The material below holds pictures; leave them out and reproduce exactly the lines from the one with "Open the Sub-Accounts tab" through the one with "Given: Increase paragraph indent", inclusive.

─── DATA TO PROCESS ───

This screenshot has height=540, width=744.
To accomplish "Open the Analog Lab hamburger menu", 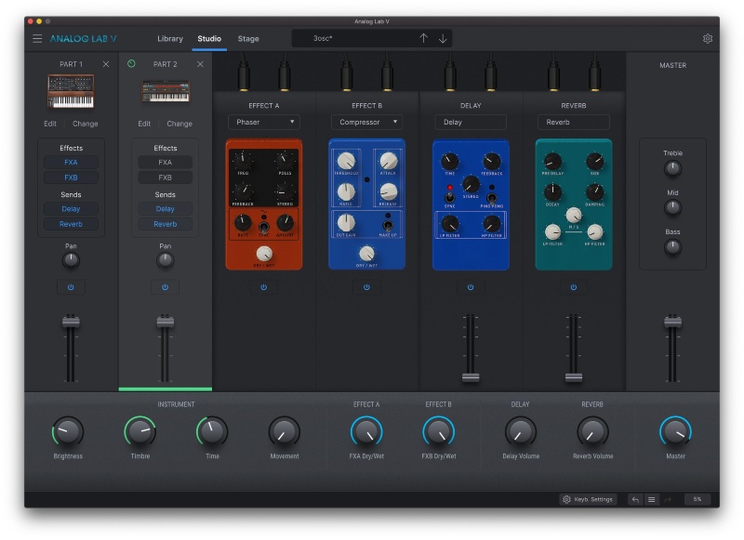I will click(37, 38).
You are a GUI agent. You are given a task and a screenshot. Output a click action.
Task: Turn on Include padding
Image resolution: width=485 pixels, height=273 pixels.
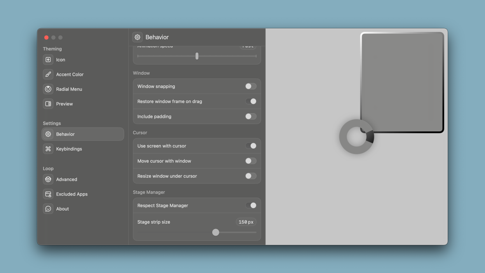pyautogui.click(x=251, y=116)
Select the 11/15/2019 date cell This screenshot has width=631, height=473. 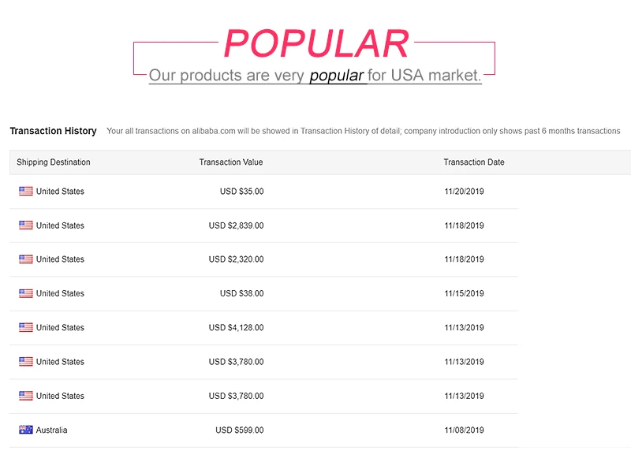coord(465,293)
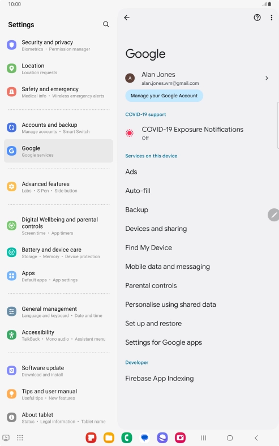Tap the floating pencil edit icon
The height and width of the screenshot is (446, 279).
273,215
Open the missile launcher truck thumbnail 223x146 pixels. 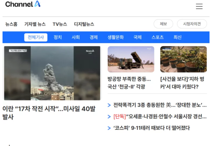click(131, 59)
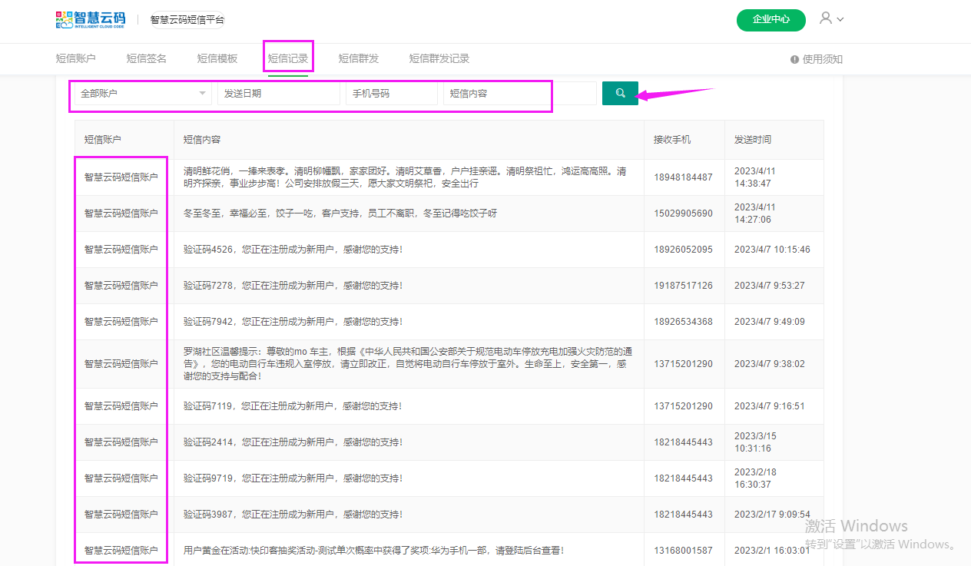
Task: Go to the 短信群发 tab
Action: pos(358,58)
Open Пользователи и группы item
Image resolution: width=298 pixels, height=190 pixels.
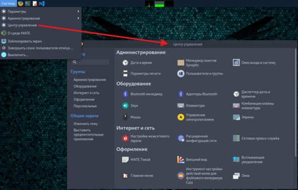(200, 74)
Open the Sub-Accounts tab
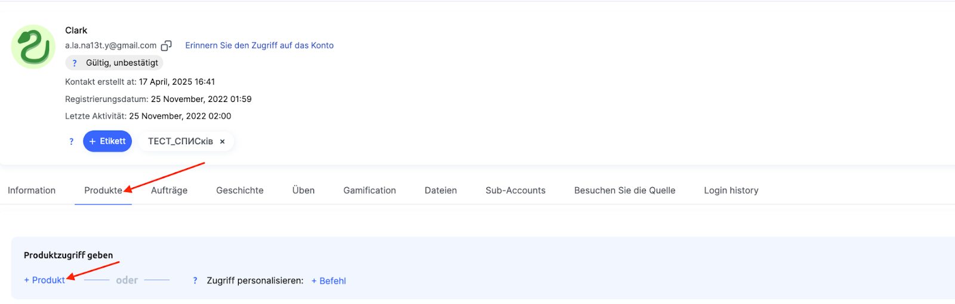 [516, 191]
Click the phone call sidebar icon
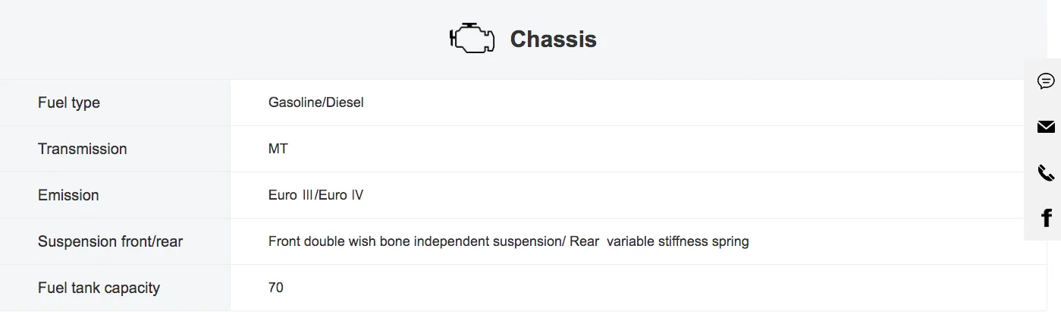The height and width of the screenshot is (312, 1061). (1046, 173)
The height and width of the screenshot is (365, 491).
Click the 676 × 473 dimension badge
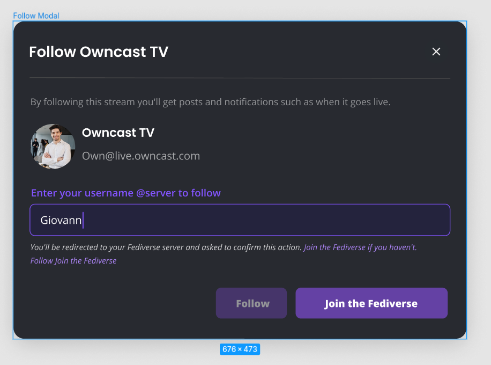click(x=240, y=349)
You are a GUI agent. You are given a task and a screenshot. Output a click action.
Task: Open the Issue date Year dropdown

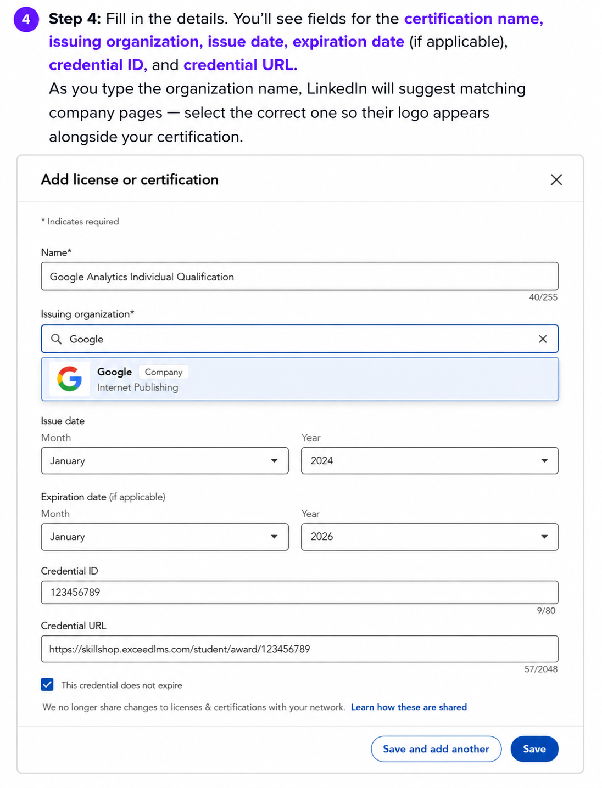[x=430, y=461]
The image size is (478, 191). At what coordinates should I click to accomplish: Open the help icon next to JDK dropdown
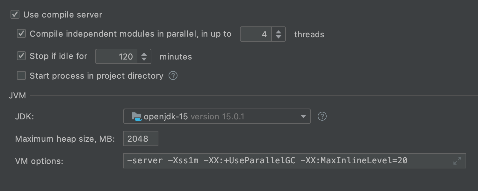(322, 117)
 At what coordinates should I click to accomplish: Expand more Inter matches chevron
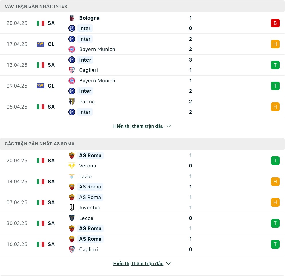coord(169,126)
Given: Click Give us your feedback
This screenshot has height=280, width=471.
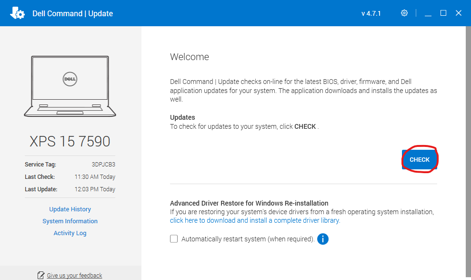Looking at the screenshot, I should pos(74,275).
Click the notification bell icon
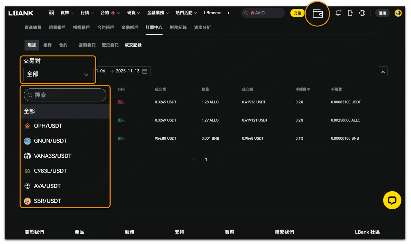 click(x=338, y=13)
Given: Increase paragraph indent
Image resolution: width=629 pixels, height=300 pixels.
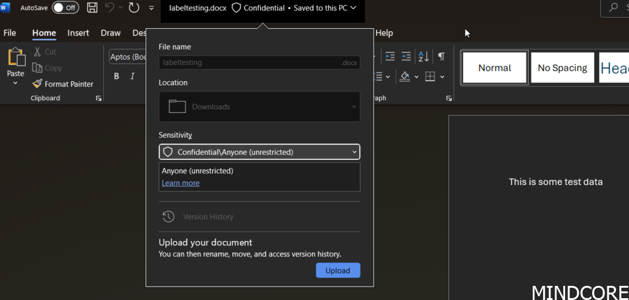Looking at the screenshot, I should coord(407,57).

───
─── DATA TO PROCESS ───

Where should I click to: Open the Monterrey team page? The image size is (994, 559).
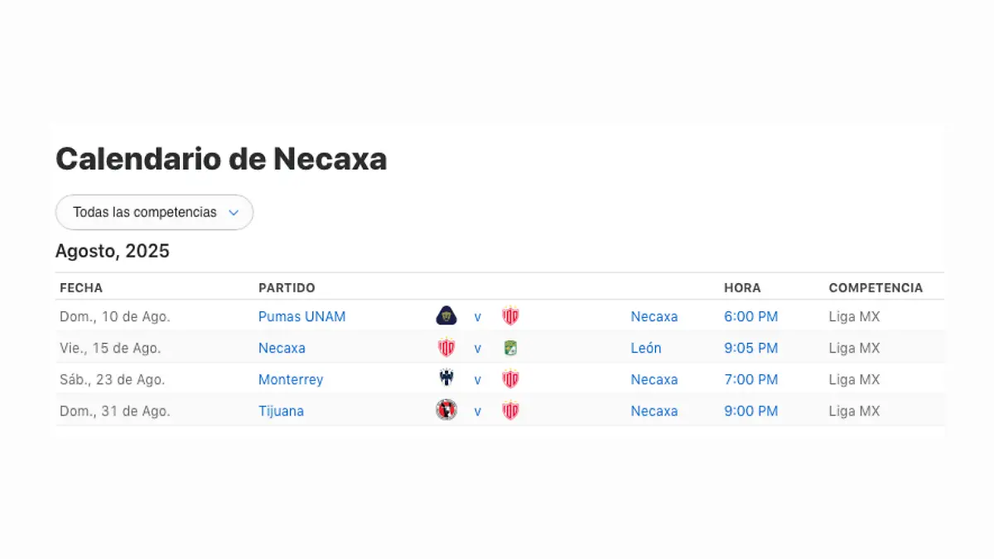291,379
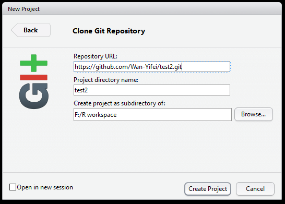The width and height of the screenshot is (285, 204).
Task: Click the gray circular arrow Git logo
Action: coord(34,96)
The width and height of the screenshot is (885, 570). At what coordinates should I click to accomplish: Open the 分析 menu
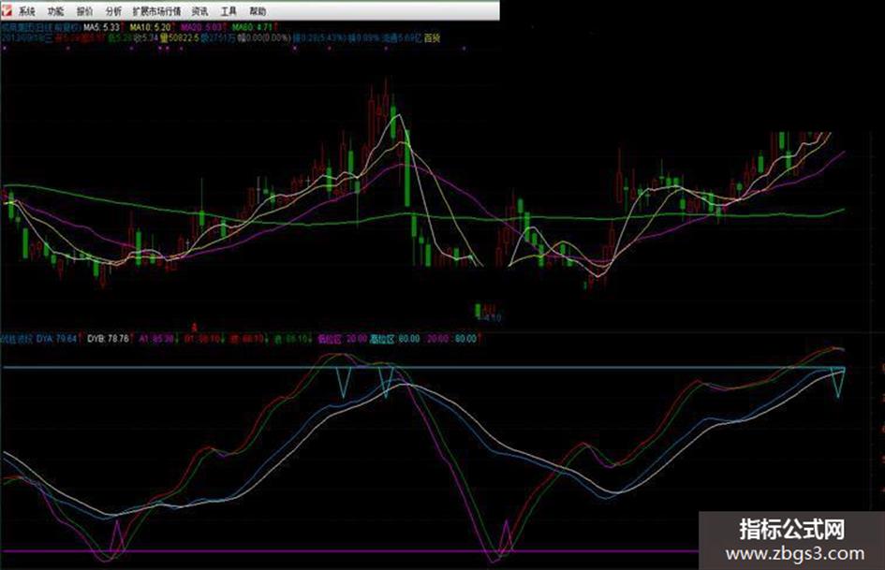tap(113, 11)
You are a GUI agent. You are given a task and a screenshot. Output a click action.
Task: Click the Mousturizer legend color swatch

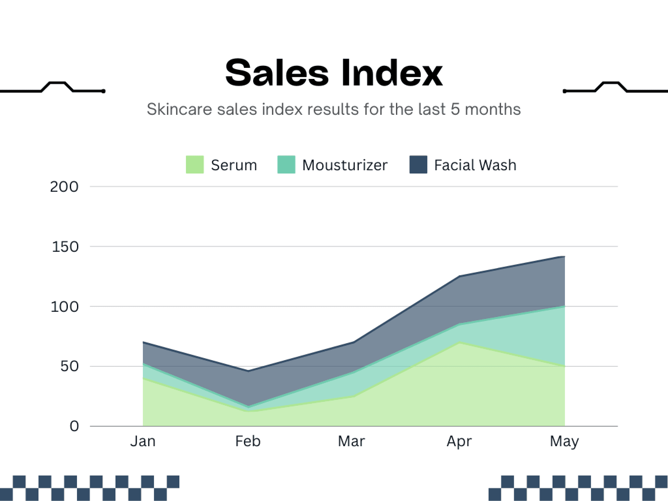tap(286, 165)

───

◆ RESULT ◆
Open the Sub-Accounts tab
 [516, 191]
Click the phone call sidebar icon
The height and width of the screenshot is (312, 1061). (1046, 173)
The height and width of the screenshot is (365, 491).
Click the 676 × 473 dimension badge
click(x=240, y=349)
You are a GUI agent. You are given a task and a screenshot. Output a click action.
Task: Open the Issue date Year dropdown

[x=430, y=461]
The image size is (478, 191). At what coordinates should I click to accomplish: Open the help icon next to JDK dropdown
(322, 117)
 At what coordinates should I click to accomplish: Expand more Inter matches chevron
coord(169,126)
Given: Click Give us your feedback
This screenshot has height=280, width=471.
Looking at the screenshot, I should pos(74,275).
Click the notification bell icon
 click(x=338, y=13)
Given: Increase paragraph indent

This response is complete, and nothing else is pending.